Having created most of my app in Bubble before moving to Wappler, I’ve had experience of both.

Here are my thoughts:

  • A good analogy seems to be driving an automatic or manual car. One is less effort, but also gives less immediate control than the other.

  • We have a natural inclination towards one method or another… if you’ve never driven a manual car then an automatic seems the sensible choice… but if you are familiar with changing gear and enjoy the experience and control, then you will choose a manual car.

  • What I love about Wappler is that it has always given us that choice, and as someone who is very ccomfortable with creating and reading code, I will always want to use a toolset which gives me that option, along with tools which improve my productivity.

  • One of the biggest issues with Flow Designer right now seems to be the number of steps visible on the display without scrolling… the examples that @TomD and I have shown screenshots for have 3-4x fewer action steps on the screen in Flow Designer.
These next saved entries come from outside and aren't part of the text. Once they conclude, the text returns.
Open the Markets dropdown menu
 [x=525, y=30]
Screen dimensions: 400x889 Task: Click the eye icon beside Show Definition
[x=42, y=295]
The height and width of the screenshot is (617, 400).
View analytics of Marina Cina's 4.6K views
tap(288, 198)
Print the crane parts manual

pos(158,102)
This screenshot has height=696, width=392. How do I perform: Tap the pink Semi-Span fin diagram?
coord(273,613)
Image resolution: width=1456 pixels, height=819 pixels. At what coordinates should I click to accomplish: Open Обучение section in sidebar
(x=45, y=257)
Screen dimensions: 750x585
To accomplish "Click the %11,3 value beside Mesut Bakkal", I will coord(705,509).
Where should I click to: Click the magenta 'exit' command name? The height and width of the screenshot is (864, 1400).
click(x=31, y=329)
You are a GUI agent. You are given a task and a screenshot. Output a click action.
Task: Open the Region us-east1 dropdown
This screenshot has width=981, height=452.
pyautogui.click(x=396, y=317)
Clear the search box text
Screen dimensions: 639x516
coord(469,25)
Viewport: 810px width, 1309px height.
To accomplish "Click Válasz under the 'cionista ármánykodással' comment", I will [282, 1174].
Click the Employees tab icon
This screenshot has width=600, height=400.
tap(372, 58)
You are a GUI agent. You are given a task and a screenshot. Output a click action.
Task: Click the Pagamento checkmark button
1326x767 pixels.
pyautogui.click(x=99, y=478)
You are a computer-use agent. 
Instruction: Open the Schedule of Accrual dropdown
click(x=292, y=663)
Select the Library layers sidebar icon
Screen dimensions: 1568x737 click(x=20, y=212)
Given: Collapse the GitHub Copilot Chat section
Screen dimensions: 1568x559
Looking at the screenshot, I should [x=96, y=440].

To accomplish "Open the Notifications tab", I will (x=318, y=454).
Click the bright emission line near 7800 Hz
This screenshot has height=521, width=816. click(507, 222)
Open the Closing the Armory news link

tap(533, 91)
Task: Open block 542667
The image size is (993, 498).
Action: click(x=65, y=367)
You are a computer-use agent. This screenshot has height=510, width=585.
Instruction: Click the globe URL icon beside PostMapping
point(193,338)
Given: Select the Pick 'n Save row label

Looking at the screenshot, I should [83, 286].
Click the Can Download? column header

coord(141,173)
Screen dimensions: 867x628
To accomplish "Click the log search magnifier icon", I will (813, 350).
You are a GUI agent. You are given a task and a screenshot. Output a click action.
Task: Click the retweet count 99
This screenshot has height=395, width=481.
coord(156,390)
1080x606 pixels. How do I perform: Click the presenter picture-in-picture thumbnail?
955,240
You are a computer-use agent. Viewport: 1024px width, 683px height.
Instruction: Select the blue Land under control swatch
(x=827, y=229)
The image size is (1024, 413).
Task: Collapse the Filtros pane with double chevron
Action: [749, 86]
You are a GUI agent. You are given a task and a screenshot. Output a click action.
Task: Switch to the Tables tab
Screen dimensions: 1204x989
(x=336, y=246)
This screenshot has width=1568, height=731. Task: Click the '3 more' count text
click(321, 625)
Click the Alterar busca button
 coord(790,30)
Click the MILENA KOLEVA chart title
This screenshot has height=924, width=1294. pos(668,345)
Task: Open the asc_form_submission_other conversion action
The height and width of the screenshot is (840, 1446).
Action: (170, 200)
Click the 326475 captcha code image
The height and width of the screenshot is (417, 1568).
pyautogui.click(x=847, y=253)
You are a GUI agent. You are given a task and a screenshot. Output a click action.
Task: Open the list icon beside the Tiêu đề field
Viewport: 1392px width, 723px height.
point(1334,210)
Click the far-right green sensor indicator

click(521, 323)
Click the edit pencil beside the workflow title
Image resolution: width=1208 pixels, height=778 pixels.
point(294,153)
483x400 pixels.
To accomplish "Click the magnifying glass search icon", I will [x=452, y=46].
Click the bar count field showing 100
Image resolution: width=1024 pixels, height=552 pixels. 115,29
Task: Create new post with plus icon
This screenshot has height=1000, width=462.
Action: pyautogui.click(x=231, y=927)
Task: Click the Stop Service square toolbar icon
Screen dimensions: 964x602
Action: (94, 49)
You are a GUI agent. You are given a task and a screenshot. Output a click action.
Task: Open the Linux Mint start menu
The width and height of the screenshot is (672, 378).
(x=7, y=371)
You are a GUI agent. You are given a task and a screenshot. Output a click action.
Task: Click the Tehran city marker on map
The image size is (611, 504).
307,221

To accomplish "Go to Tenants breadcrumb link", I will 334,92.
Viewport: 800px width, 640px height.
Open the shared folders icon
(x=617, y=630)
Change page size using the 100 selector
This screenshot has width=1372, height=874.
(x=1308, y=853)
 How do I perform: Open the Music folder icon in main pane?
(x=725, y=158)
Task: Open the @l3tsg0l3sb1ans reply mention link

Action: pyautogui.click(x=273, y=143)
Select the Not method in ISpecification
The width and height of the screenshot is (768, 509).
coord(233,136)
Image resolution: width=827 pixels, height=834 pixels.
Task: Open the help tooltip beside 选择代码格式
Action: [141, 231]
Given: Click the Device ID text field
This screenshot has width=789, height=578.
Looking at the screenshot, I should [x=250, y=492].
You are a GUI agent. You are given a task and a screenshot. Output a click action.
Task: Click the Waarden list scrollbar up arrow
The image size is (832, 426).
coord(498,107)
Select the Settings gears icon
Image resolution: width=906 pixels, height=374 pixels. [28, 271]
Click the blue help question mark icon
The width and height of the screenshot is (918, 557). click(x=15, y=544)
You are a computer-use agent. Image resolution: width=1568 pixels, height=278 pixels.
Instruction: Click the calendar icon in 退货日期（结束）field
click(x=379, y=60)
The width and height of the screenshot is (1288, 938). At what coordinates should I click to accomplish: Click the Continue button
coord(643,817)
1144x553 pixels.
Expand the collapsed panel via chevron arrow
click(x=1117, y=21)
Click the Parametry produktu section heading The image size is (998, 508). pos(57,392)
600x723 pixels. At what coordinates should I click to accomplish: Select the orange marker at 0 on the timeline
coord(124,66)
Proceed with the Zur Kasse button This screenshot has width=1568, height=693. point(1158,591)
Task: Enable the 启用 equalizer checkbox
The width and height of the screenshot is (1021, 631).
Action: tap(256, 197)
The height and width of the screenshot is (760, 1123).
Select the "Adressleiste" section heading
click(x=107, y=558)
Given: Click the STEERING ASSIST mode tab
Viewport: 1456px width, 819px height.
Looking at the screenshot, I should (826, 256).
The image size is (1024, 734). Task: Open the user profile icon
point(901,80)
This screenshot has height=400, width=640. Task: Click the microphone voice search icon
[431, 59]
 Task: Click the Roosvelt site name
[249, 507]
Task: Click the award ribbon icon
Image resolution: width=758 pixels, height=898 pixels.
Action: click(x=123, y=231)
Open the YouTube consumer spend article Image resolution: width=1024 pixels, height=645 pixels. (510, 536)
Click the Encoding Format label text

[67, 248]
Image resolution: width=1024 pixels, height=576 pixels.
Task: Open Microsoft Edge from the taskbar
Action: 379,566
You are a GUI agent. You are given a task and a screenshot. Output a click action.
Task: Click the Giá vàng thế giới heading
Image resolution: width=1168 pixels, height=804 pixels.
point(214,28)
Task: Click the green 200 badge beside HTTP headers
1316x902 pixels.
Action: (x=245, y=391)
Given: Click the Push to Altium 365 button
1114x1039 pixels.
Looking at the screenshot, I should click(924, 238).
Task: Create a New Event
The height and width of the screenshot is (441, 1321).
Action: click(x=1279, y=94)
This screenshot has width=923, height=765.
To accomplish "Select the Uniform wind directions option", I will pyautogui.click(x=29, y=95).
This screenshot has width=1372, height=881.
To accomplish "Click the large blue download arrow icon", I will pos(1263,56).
  • If you can find a way to bring the same amount of action steps on the screen as the Code View, that will make a big difference… there is a huge amount of empty screen real-estate in Flow Designer at the moment.

  • I would remove the bold text in each Flow Designer box which says what kind of operation it is (Set Value, Database Query etc), and just have the details visible, as the icon shows the type of action taking place.

  • My example shows these 3 vertical lines around the visible flow steps, and I have no idea what they are from as their start is not visible… can they be labelled in some way, or have a point you can hover over to see what they are, or be persistent at the top of the display in some way as you scroll through what is inside them?

  • We have to consider the human aspects of using a system like this… when our eyes and focus have to move around different parts of the screen and interpret things in different locations and colours, it puts a strain on us.
    In the current Code View, all the detail is in one easily readable font, one line after the other. The detail in Flow View is in much smaller fonts and is incomplete, so we need much more focus to read it and then find a way to see the complete details…

  • … and the shortened versions of expressions used in the data picker are not useful for real-world expressions and field names as they don’t show me what is being selected… here is a simple example from one of my apps:

dmx-show="(get_activity.data.activity.description.length() > 30) && (form_mode.value=='event')"

short

  • here is another example of a complex expression I have, where I can just read what is going on…
dmx-hide="
    ( (form_mode.value=='event') && (admission_free.value==0) && (add_to_waiting_list.value==0) && (total_price_is_zero.value==0) && (payment_methods.data.count() == 0) && (show_payment_details.value==1) ) || 
    ( (form_mode.value=='booking') && (stripe_not_working.value==1) )
    "
  • I’m not sure what timescale you had in mind to remove the Code View… but to suddenly tell us that the whole way we’ve been creating our server actions is going to be taken away some time soon and replaced by something which feels much less productive is rather stressful to me!

In conclusion, I just don’t see how the plans for Flow Designer are going to allow me to manage the complexity of my real-world designs or increase my productivity, and I urge you to have it as an addition rather than a replacement for the Code View we have today.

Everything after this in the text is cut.